Records for locating described items
★ ★ ★ ★

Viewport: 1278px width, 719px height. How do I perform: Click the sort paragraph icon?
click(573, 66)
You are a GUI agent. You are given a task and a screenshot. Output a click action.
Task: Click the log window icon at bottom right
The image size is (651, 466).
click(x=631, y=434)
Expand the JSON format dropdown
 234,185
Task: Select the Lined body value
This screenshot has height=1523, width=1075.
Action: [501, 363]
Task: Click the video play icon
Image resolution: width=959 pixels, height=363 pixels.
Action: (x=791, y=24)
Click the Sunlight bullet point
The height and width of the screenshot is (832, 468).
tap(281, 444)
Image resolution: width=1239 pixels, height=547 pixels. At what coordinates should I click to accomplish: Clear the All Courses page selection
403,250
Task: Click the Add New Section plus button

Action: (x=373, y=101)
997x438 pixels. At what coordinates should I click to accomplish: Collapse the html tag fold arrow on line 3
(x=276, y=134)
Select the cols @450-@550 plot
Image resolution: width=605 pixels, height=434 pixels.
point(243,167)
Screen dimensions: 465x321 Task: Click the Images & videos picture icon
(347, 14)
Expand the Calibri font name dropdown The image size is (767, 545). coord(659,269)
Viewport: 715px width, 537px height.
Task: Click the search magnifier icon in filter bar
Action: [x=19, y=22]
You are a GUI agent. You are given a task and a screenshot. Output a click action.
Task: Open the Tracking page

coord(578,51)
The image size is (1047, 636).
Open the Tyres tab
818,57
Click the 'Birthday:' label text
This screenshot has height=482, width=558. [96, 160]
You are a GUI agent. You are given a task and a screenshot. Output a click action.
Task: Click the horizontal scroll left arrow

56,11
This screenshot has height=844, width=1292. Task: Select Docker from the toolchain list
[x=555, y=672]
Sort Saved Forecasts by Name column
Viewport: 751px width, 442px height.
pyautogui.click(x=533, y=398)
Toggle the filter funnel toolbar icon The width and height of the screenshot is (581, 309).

★ ★ ★ ★

→ **Instructions for the task**: Please update the lines above so that every "Image resolution:" becomes "Screen size:", and leave everything else as it is.

→ **The result**:
Viewport: 1278px width, 719px height. How do I perform: Click the sort paragraph icon?
click(573, 66)
You are a GUI agent. You are given a task and a screenshot. Output a click action.
Task: Click the log window icon at bottom right
The image size is (651, 466).
click(x=631, y=434)
Expand the JSON format dropdown
 234,185
Task: Select the Lined body value
This screenshot has height=1523, width=1075.
Action: [501, 363]
Task: Click the video play icon
Screen size: width=959 pixels, height=363 pixels.
Action: (x=791, y=24)
Click the Sunlight bullet point
The height and width of the screenshot is (832, 468).
tap(281, 444)
Screen size: width=1239 pixels, height=547 pixels. At what coordinates should I click to accomplish: Clear the All Courses page selection
403,250
Task: Click the Add New Section plus button

Action: (x=373, y=101)
997x438 pixels. At what coordinates should I click to accomplish: Collapse the html tag fold arrow on line 3
(x=276, y=134)
Select the cols @450-@550 plot
Screen size: width=605 pixels, height=434 pixels.
point(243,167)
Screen dimensions: 465x321 Task: Click the Images & videos picture icon
(347, 14)
Expand the Calibri font name dropdown The image size is (767, 545). coord(659,269)
Viewport: 715px width, 537px height.
Task: Click the search magnifier icon in filter bar
Action: [x=19, y=22]
You are a GUI agent. You are given a task and a screenshot. Output a click action.
Task: Open the Tracking page

coord(578,51)
The image size is (1047, 636).
Open the Tyres tab
818,57
Click the 'Birthday:' label text
This screenshot has height=482, width=558. [96, 160]
You are a GUI agent. You are given a task and a screenshot. Output a click action.
Task: Click the horizontal scroll left arrow

56,11
This screenshot has height=844, width=1292. Task: Select Docker from the toolchain list
[x=555, y=672]
Sort Saved Forecasts by Name column
Viewport: 751px width, 442px height.
pyautogui.click(x=533, y=398)
Toggle the filter funnel toolbar icon The width and height of the screenshot is (581, 309).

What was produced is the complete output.